In his remarks, Prince Saud Bin Thenayan Al-Saud praised the proactive interaction of SABIC's shareholders on corporate development objectives and leadership ambitions.
He pointed out that the company's increasing success is the result of integrated and combined efforts of the board, executive management, employees, shareholders, customers and suppliers. "Such efforts enable SABIC to strongly face the challenges arising of the global economic crisis," he was quoted as saying in a press release issued by SABIC.
The Prince said that SABIC continues development of revenues and returns of operations with an average growth of profits in the last five years of 34 percent, average sales growth of 28 percent and average growth of assets of 21 percent. Assets increased to SR 272 billion by end of 2008. This confirms the strength of the company's financial position and its ability to fulfill its obligations. SABIC has succeeded in maintaining a strong credit rating whilst many large competitors have been forced to restructure operations, close down some production units and demobilize considerable human resources.

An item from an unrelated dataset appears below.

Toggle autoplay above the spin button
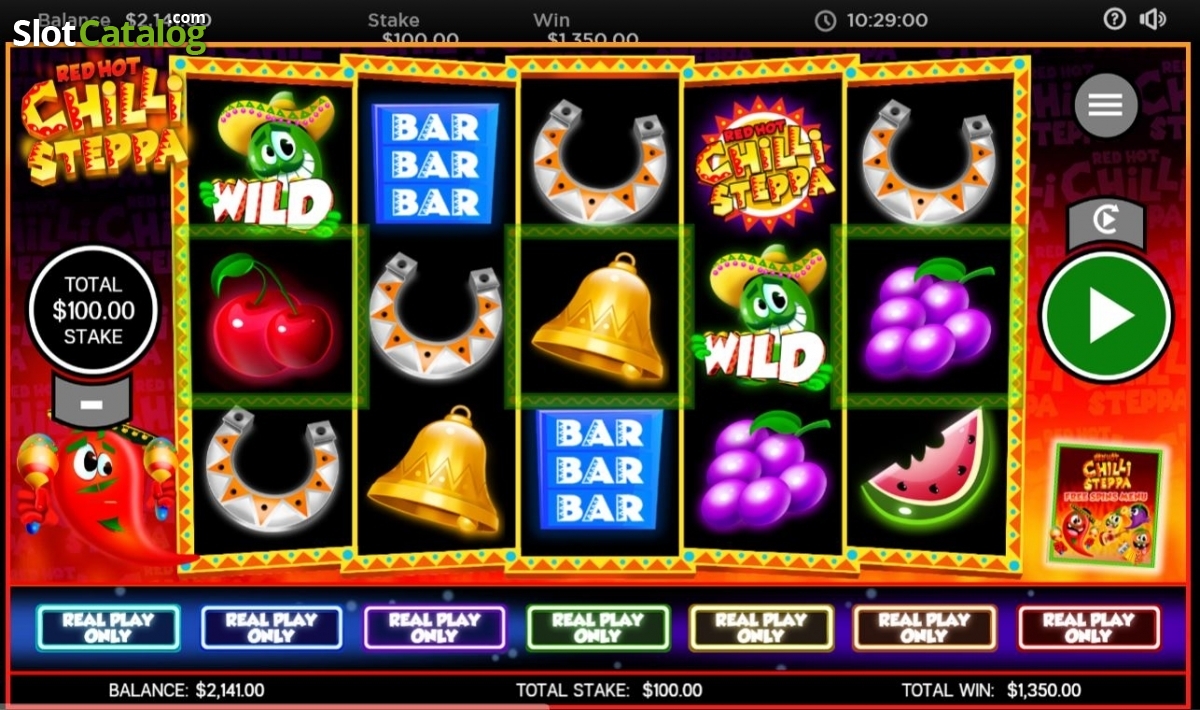This screenshot has width=1200, height=710. point(1105,222)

Prince Saud Bin Thenayan Al-Saud outlined that SABIC has developed plans to meet the repercussions of the global economic crisis through a number of decisions. "These aim at increasing its share in global markets and bolstering closer relationships with customers to expand and modernize supply and logistics operations, enhancing scientific and technical research and adding more new innovative products that attract more advanced industries and achieve higher added value.

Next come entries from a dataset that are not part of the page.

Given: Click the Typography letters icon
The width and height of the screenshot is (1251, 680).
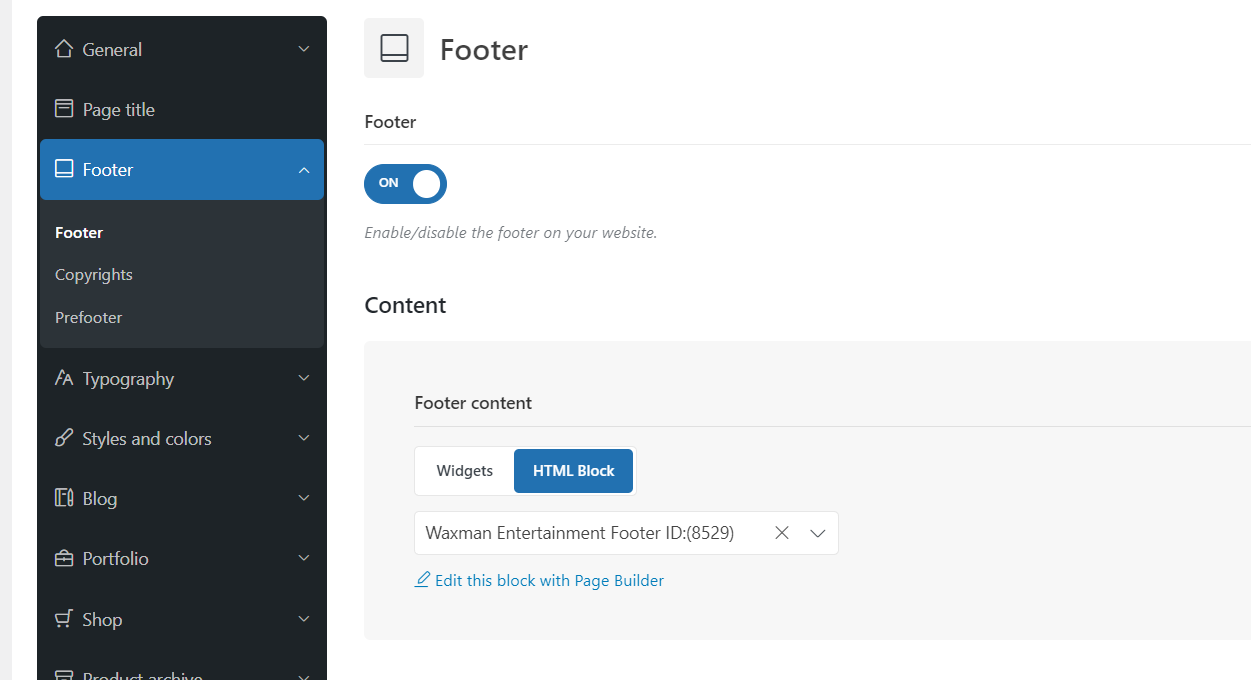Looking at the screenshot, I should (64, 378).
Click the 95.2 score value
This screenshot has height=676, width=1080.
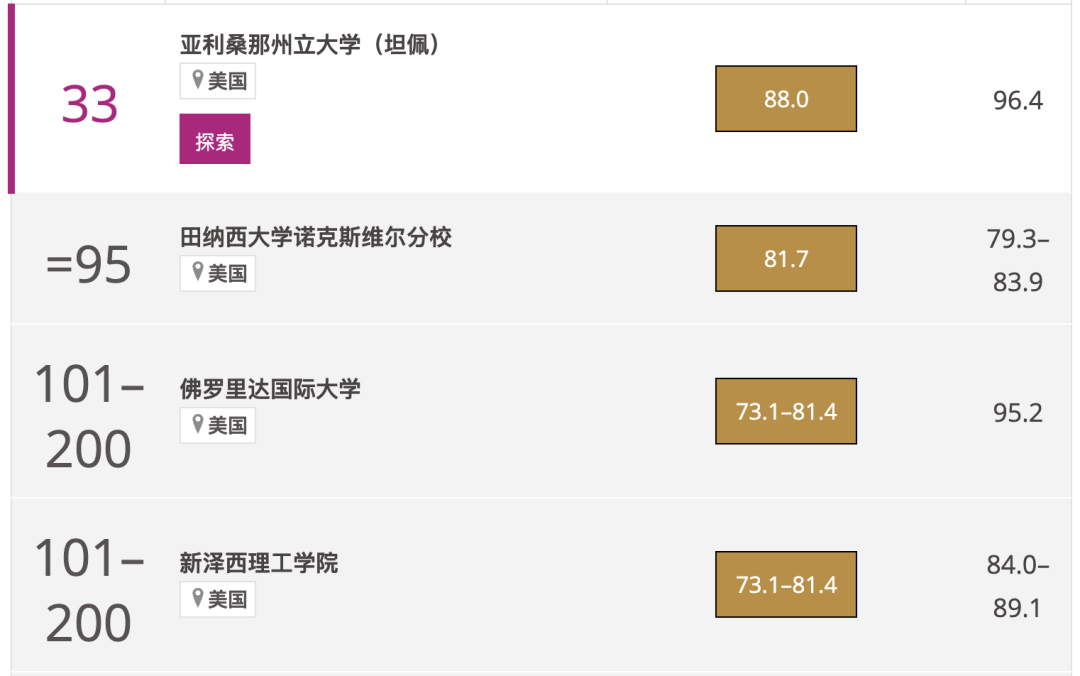1018,413
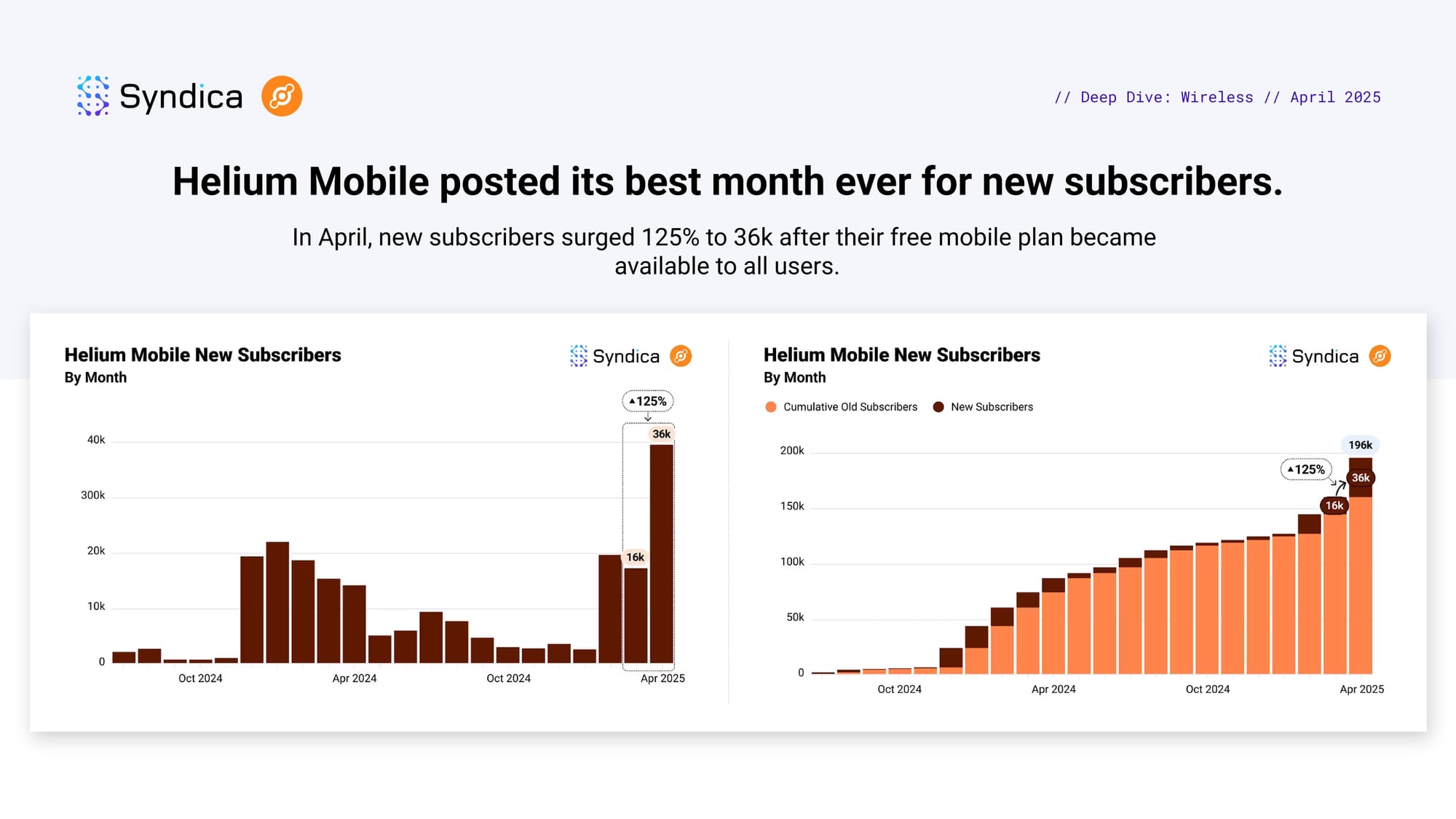Click the tallest April 2025 bar in left chart
The height and width of the screenshot is (819, 1456).
pos(661,553)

Mohamed Al-Mady, SABIC Vice Chairman and CEO, casted further light on the achievements of the company during the past year in the areas of production, marketing, revenue and profitability.
He highlighted the company's efforts to double national contributions and promote competitiveness in world markets.
He indicated that the results of the company in 2008 were excellent despite the deteriorating global demand for petrochemical products in general, plastic products and steel, in particular.
Al-Mady reiterated that SABIC enjoys a sound financial position as a result of diversity of products and wide geographical spread, as well as skilled talent and focus on research and development.
Al-Mady added that SABIC succeeded in securing full funding for its projects at competitive prices in ample time prior to the economic crisis. Despite the complexities of banking procedures, SABIC has been able to take a series of measures and actions to reduce costs without impacting the continuance of operations or product quality.